Provai subito a infilarlo , ma il mio cazzo sembrava veramente enorme per il buco e’. niente non passava provai con un po’di saliva e ad un tratto il glande comincio ad insinuarsi ma lei prese a strillare :
“ai ai’ che male .. ma .. basta fermati”
‘ non fare la santarellina, chissà in quanti te l’hanno sfondato prima di me.’
Afferro il cazzo e lo conficco nel culo di Teresa, la quale sobbalza, mi fermai per un momento interminabile di piacere , e ripresi a farglielo scorrere dentro , fin che lei non fece un gridolino di dolore .
Mi ritrassi piano, piano e lei ansimava di piacere allora lo affondai nuovamente fino alla soglia del dolore , mi muovevo lentamente .
La cosa ora mai funzionava e presi a pomparle il culo con ritmo preciso, tra gridolini di piacere e qualche urletto di dolore . Lo vedevo sparire , tutto dentro quel bel culo morbido , il che era molto eccitante.

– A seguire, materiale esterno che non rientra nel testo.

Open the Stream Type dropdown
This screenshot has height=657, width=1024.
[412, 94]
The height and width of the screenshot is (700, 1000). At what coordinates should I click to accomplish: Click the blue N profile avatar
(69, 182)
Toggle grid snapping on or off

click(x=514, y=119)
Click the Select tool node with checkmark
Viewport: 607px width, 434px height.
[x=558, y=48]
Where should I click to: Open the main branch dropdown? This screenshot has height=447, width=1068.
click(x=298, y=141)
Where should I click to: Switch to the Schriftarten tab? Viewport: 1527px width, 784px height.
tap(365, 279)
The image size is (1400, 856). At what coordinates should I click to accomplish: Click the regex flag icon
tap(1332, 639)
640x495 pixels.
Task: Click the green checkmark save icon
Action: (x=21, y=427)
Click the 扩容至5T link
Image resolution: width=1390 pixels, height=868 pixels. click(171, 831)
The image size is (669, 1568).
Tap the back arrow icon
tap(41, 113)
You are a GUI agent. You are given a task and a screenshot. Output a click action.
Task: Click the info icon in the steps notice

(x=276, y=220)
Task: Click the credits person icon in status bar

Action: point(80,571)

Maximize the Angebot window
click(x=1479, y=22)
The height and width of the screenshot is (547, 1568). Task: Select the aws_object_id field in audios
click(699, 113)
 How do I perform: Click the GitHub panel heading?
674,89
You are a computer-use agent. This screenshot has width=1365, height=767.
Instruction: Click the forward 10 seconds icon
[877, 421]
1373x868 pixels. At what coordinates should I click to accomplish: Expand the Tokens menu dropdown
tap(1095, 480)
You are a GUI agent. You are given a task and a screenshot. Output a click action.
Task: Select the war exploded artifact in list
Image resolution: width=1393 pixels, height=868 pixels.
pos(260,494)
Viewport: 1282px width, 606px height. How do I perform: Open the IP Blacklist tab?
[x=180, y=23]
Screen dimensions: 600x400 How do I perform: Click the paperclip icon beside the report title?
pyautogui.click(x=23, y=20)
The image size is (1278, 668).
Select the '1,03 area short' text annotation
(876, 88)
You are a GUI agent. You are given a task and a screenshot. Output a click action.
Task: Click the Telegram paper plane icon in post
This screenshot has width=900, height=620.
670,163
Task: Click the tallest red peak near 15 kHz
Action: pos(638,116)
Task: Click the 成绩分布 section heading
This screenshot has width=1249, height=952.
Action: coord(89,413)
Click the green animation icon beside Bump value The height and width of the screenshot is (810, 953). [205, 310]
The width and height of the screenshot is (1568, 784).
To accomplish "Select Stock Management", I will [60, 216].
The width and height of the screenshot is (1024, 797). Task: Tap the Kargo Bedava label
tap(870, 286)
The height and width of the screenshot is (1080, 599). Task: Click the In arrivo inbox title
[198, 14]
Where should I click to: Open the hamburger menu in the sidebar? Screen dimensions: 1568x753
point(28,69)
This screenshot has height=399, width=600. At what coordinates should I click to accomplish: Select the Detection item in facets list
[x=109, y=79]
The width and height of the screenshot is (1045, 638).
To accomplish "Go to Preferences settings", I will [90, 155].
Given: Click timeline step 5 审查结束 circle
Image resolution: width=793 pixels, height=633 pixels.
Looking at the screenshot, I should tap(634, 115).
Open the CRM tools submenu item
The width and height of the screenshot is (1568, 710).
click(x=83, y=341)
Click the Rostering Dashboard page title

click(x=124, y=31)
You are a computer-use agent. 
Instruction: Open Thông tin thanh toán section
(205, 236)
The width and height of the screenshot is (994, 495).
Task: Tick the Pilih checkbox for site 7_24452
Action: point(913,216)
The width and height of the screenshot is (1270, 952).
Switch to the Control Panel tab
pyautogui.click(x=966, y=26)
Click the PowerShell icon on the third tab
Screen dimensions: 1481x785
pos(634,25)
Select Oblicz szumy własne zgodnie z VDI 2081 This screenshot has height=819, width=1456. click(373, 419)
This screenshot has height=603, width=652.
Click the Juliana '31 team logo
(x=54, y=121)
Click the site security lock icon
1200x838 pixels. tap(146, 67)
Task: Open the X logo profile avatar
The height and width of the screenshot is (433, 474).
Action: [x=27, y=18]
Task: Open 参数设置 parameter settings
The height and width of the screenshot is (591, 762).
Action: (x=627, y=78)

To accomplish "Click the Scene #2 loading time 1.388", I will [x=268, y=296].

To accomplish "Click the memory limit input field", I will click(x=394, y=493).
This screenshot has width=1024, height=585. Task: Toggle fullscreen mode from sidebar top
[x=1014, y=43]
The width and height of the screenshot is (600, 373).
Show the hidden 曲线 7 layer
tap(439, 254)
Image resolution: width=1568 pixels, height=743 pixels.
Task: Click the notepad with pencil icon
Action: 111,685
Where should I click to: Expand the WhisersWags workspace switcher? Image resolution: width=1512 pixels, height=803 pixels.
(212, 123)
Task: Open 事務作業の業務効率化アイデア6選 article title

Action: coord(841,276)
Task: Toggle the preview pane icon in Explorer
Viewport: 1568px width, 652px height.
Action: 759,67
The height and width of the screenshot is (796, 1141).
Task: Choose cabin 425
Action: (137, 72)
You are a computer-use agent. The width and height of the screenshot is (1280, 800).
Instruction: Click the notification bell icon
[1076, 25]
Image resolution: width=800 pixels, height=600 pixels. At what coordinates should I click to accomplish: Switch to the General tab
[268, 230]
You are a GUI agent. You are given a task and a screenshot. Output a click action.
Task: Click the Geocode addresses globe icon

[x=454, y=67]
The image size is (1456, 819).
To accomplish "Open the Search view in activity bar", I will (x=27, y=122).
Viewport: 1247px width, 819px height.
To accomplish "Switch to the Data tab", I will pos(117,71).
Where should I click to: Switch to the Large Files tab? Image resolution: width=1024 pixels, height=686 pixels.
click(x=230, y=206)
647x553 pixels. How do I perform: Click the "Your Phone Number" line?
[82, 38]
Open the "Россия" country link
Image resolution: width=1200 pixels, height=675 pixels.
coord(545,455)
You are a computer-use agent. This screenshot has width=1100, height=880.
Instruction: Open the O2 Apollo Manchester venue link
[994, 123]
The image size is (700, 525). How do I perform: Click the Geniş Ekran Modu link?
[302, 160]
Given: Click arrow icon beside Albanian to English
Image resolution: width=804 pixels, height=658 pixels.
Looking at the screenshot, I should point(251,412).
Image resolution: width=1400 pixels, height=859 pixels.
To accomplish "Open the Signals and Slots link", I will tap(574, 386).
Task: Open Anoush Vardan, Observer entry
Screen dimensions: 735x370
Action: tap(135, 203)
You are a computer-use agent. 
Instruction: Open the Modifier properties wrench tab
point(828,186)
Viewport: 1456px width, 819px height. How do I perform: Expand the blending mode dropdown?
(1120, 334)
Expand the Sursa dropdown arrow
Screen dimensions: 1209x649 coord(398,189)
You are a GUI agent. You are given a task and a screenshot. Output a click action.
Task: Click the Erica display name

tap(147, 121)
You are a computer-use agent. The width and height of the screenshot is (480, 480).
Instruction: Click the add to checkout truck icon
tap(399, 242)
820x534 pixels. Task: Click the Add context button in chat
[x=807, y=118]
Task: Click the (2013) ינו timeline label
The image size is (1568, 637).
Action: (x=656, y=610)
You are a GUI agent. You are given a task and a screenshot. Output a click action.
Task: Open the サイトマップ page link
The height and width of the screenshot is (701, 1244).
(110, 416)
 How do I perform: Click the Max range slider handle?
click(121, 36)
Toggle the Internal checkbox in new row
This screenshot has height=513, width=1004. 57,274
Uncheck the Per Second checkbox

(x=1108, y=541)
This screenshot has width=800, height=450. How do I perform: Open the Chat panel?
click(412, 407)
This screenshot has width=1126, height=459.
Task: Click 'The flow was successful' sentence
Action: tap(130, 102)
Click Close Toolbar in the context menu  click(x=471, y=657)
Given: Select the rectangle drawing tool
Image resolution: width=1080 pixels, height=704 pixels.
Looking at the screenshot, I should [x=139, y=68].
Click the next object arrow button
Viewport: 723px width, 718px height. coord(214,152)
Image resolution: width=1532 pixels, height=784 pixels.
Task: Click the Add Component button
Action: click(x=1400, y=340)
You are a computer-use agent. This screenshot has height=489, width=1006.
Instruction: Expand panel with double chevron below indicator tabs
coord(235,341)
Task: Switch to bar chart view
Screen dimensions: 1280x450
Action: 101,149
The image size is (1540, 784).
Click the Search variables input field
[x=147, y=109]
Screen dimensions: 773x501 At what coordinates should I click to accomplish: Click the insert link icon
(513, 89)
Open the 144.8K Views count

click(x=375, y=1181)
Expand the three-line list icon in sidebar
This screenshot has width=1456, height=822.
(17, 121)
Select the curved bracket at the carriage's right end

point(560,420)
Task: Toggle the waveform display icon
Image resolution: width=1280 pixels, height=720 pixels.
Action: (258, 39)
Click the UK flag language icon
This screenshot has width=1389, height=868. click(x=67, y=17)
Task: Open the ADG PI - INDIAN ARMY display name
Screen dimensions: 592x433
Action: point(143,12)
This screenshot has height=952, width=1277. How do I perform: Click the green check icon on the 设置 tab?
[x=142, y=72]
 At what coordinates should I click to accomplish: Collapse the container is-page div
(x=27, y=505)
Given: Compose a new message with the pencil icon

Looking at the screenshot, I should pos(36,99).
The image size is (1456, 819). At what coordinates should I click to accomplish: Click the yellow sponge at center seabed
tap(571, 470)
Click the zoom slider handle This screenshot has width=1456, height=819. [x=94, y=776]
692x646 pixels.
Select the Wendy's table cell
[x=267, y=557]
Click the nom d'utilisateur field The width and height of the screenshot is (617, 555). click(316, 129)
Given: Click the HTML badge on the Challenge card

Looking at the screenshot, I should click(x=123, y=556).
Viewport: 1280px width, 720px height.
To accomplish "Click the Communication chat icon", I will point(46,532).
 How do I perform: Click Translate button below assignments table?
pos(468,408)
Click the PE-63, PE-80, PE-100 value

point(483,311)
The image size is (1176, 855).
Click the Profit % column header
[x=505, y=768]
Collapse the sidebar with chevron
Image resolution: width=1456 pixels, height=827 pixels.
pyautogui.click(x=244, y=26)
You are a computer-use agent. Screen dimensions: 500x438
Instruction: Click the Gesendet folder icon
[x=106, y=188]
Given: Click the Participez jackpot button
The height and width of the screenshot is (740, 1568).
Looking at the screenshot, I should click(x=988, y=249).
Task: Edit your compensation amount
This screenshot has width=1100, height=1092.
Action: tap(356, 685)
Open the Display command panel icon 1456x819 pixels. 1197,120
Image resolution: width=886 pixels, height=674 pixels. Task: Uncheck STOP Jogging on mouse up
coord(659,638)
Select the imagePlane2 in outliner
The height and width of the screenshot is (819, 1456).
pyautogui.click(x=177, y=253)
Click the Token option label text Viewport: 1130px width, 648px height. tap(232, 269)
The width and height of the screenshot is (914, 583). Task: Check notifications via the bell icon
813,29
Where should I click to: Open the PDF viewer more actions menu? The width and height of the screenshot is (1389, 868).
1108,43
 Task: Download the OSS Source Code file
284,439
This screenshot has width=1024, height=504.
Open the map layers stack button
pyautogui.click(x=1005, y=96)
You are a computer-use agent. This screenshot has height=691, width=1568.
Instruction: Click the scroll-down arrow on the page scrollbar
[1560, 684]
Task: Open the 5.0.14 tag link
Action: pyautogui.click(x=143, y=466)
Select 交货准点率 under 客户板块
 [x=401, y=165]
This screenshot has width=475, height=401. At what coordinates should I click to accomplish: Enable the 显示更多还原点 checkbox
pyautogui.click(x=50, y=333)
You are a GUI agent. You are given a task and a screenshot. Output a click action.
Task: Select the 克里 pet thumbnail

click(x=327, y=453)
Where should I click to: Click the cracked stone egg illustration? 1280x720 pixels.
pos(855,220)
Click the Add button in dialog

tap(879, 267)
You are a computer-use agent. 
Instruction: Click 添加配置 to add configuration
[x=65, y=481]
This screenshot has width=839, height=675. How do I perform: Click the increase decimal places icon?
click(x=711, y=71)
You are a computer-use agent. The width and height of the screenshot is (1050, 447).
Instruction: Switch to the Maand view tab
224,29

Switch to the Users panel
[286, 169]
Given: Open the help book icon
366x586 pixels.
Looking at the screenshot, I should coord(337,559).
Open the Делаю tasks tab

Mi ritraevo completamente fino a vedere il suo buco dilatato e quindi lo rinfilavo di colpo Teresa gradiva, eccome se gradiva’ era bagnata fradicia tra le gambe, aveva il pelo del pube totalmente inzuppato del suo brodo:
‘ dai porco’.inculami, sfondamelo’.dai che mi piace’
L’afferrai per i capelli, come fossero redini e continuai a pomparla, sentivo le mie palle che sbattevano sulle sue natiche, lei godeva come una vacca’..non riuscii a contenermi più ; le venni abbondantemente dentro.
E’ passato un anno ed io e Teresa ci vediamo, o sarebbe meglio dire ci trombiamo, ancora. Non in ufficio, qualche volta a casa sua, altre al motel. Quando lei è in crisi di astinenza, da cazzo, mi chiama.
Mi ha insegnato tutto quello che c’è da sapere su come fare godere una donna, la mia ‘trombamica’ se ne è accorta e una volta mi ha chiesto da chi avevo preso lezioni.